ENTRIES SHOWN
- - - - - - -

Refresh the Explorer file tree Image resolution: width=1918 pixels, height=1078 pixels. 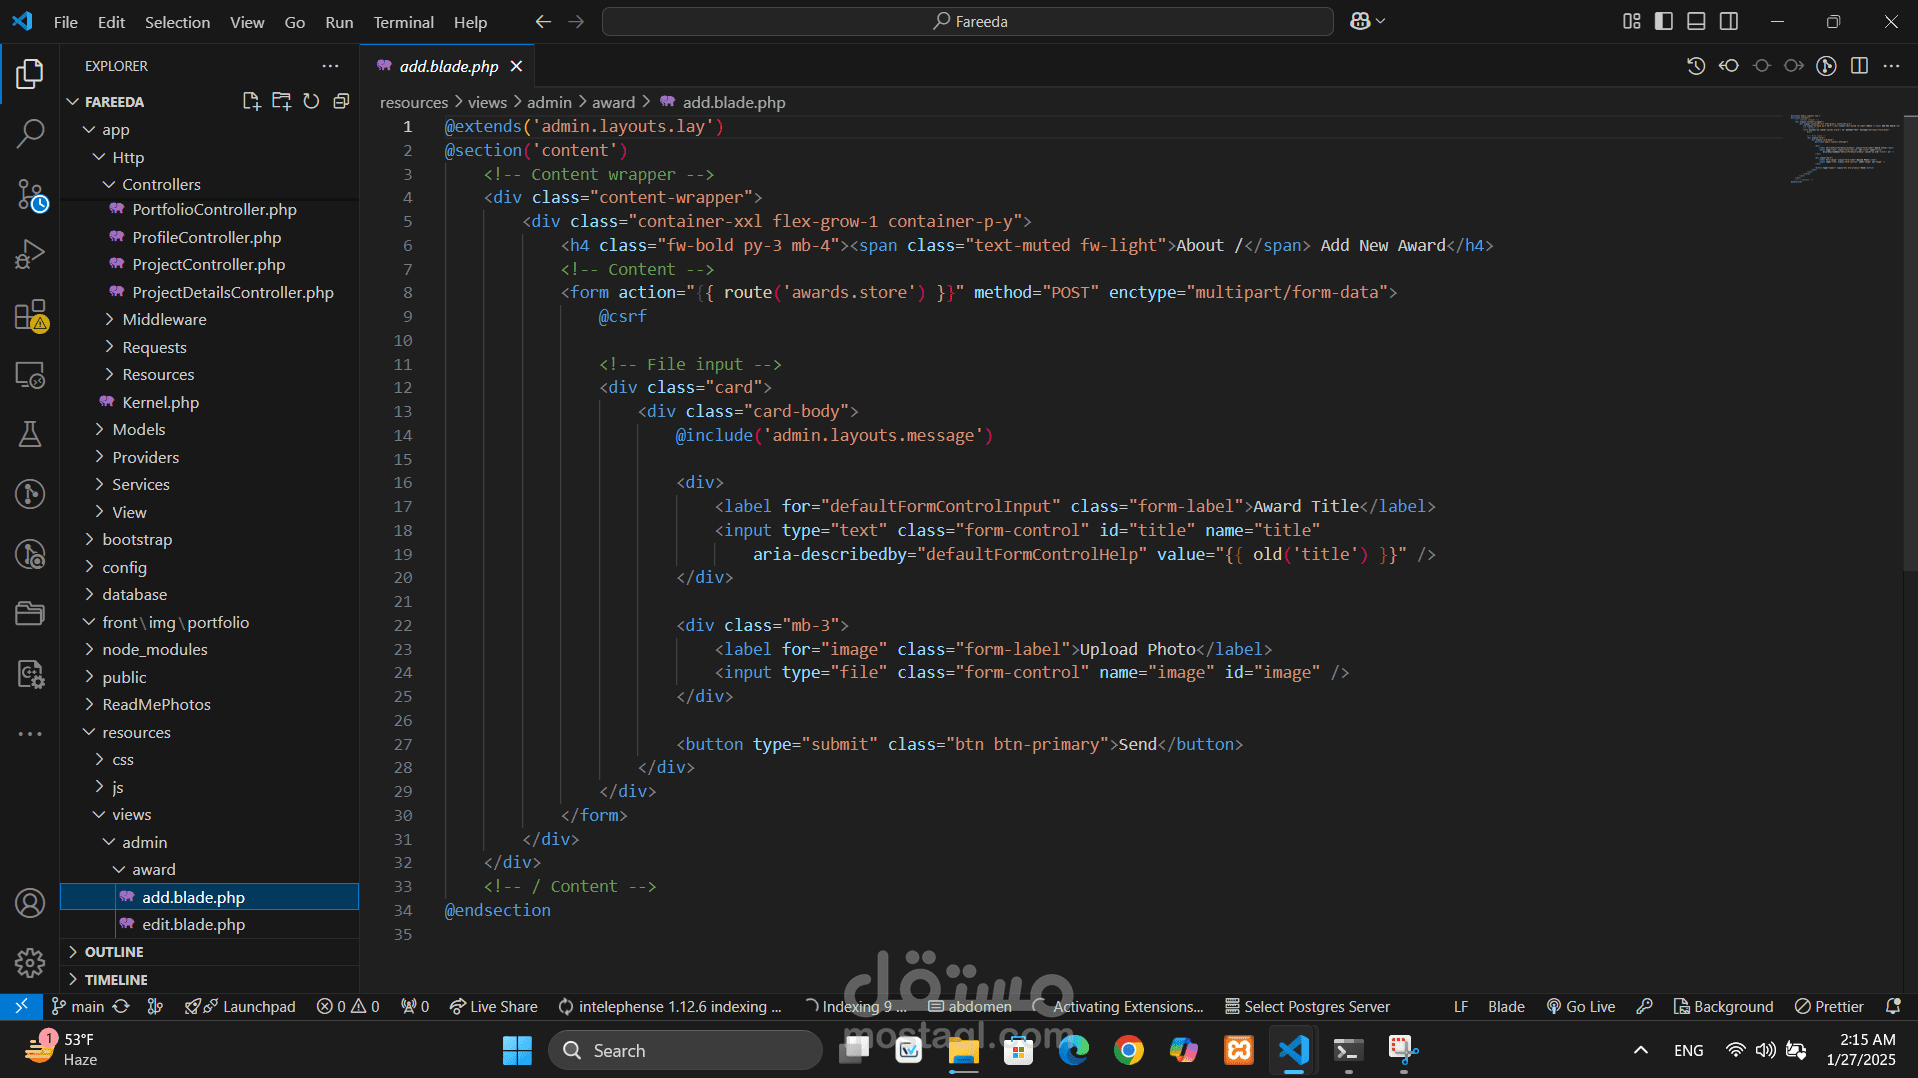(x=311, y=101)
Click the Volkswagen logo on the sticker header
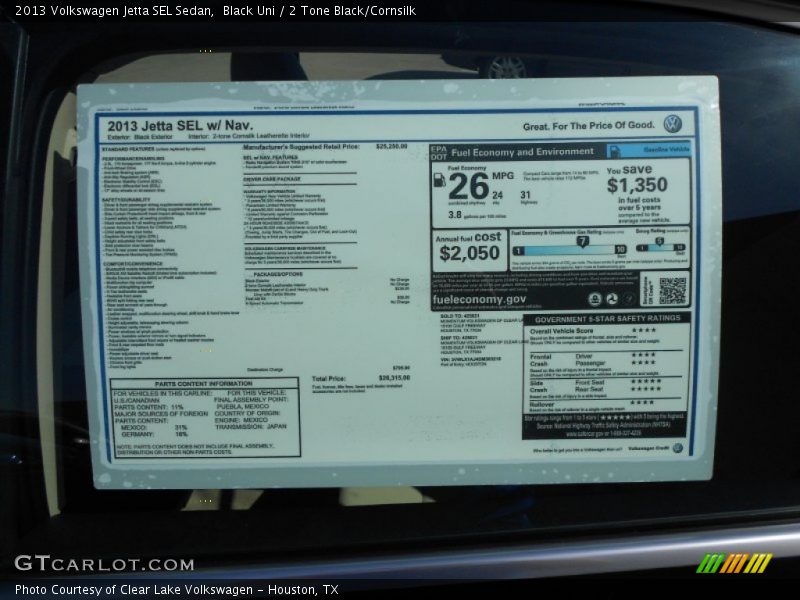Image resolution: width=800 pixels, height=600 pixels. tap(672, 124)
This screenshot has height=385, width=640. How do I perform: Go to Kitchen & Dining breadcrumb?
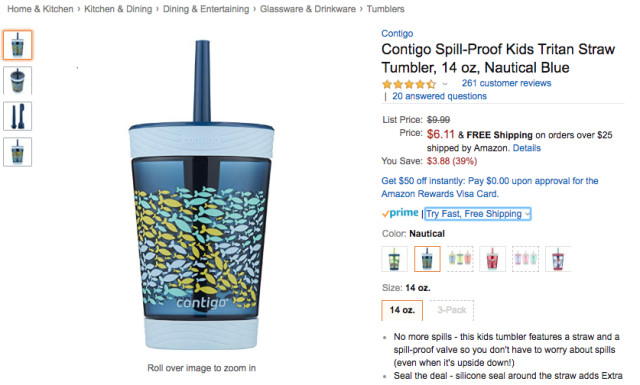pyautogui.click(x=118, y=9)
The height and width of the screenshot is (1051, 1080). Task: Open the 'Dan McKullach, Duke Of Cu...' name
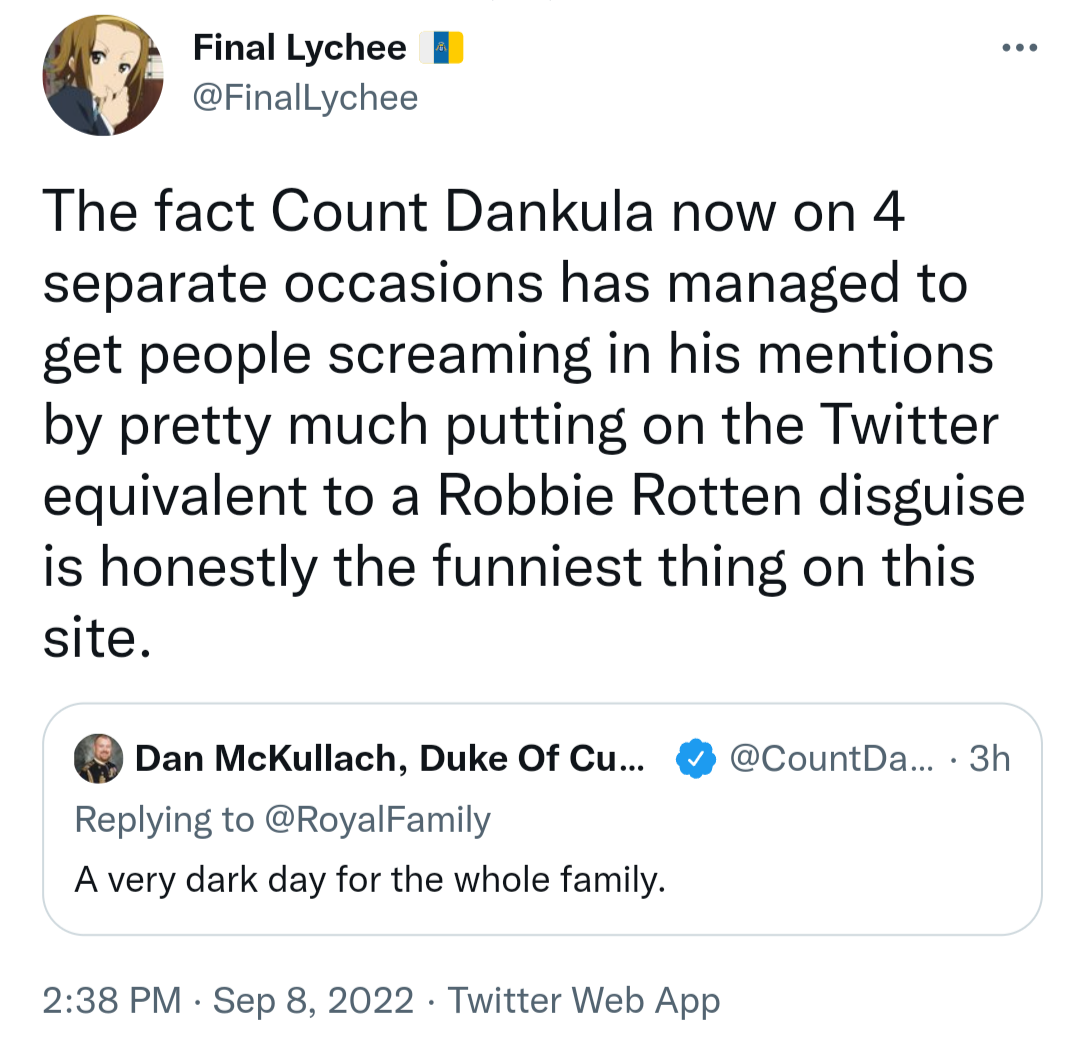pyautogui.click(x=391, y=760)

- - - - - - -

EXERCISE DIRECTIONS
Beginning with the line that contains "The height and" in the data above, please copy each line exactly until the last line, both ends included, skipping any pictures.

ANSWER SECTION
The height and width of the screenshot is (1051, 1080). Task: Open the 'Dan McKullach, Duke Of Cu...' name
pyautogui.click(x=391, y=760)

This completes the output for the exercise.